Most developers of antivirus or intrusion-detection software have posted updates to their products that they say will detect and disable the exploit. Trend Micro, Symantec and Network Associates say they have updated their antivirus products to detect BO2K, and all report that none of their clients have detected infections yet.
Chris Williams, manager of Network Associates' security research, said the company is creating an emergency signature update for its CyberCop network detection tool that will be amended as expected BO2K variants are discovered. Williams suggested that companies use both anti-virus software to detect the Trojan horse as it's received, and a network assessment tool to uncover the exploit in systems that have already been infected.
Is it enough?
But other vendors doubt whether these measures will be effective. "By the time you were loading the contents of the compressed files into memory and executing them, it would be too late for the scanner to detect the virus," said Ron Moritz, director of technology at Finjan, an Israeli developer of mobile code security products.
Moritz added that it's possible to send a self-extracting compressed or encrypted executable file, perhaps containing other infected executables, that would bypass all existing antivirus services. He warned that others are probably writing other random compressors of their own that haven't been published.
Noah Dunker, a technician from Kansas, who attended the DefCon conference, pointed out that BO2K demonstrates Trojan horses can become polymorphic viruses -- acquiring the ability to transform themselves as they are passed from victim to victim.
Sir Dystic added that rather than requiring advanced skills to create self-modifying code, a polymorphic Trojan horse only needs to be different each time it is unleashed. "You only need to change the signatures after people begin scanning for the old signatures," Sir Dystic said.
Internet Security Systems said its Internet Scanner product will include a countermeasure to polymorphic compression but declined to provide details that it said could assist the Cult of the Dead Cow. Other companies say they will design products that scan for certain processes instead of text patterns in the code.
BO2K future uncertain
David Lu, vice president of product business management at Trend Micro, said it's "still too early to call" whether companies will succumb to BO2K. He said users should focus on maintaining good security practices such as not opening e-mail attachments or downloading software from suspicious sources.

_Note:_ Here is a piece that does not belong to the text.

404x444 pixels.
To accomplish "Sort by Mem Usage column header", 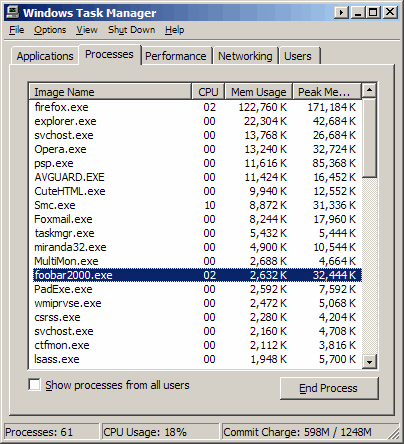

Ira Winkler, president of Internet Security Advisors Group, said Trojan horses take a while to spread as crackers learn to use them and inept users install them on their systems. "[Trojan horses] always have a slow start, peaking in two or three months," Winkler said.
Trend Micro have both posted free versions of what they describe as BO2K detection software on their Web sites. Internet Security Systems says it has updated its RealSecure intrusion detection software to detect BO2K, and CyberSource claims to have done the same with it Centrax system. Data Fellows also says it has updated its product to hunt down BO2K.
Williams warned that users should pay special attention to configuration and data-integrity issues as well as signs which indicate that systems may have been compromised. These include files that have been suspiciously moved or deleted and unusual system activity.